Context: Premature ovarian insufficiency (POI) is a common form of female infertility that usually presents as an isolated condition but can be part of various genetic syndromes. Early diagnosis and treatment of POI can minimize comorbidity and improve health outcomes. Objective: We aimed to determine the genetic cause of syndromic POI, intellectual disability, neutropenia, and cataracts. Methods: We performed whole-exome sequencing (WES) followed by functional validation via RT-PCR, RNAseq, and quantitative proteomics, as well as clinical update of previously reported patients with variants in the caseinolytic peptidase B (CLPB) gene. Results: We identified causative variants in CLPB, encoding a mitochondrial disaggregase. Variants in this gene are known to cause an autosomal recessive syndrome involving 3-methylglutaconic aciduria, neurological dysfunction, cataracts, and neutropenia that is often fatal in childhood; however, there is likely a reporting bias toward severe cases. Using RNAseq and quantitative proteomics we validated causation and gained insight into genotype:phenotype correlation. Clinical follow-up of patients with CLPB deficiency who survived to adulthood identified POI and infertility as a common postpubertal ailment. Conclusion: A novel splicing variant is associated with CLPB deficiency in an individual who survived to adulthood.

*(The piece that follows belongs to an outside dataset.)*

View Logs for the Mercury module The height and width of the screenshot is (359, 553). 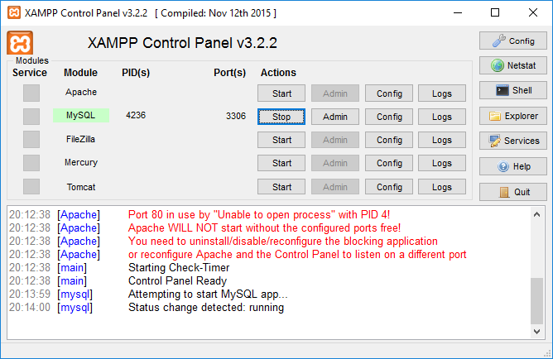[442, 163]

POI is a common feature of postpubertal female individuals with CLPB deficiency. Patients with CLPB deficiency should be referred to pediatric gynecologists/endocrinologists for prompt POI diagnosis and hormone replacement therapy to minimize associated comorbidities. Key Words: CLPB, premature ovarian insufficiency, genetics, neutropenia, primary mitochondrial disease, mitochondria, infertility Abbreviations: 3-MGA-uria, 3-methylglutaconic aciduria; ACN, acetonitrile; CLPB, caseinolytic peptidase B; dDIA, direct data-independent acquisition; FSH, follicle-stimulating hormone; HRT, hormone replacement therapy; MAF, minor allele frequency; OXPHOS, oxidative phosphorylation; POI, premature/primary ovarian insufficiency; PTC, premature termination codon; SDS-PAGE, sodium dodecyl sulfate--polyacrylamide gel electrophoresis; [UPR.sup.MT], mitochondrial unfolded protein response; WES, whole-exome sequencing.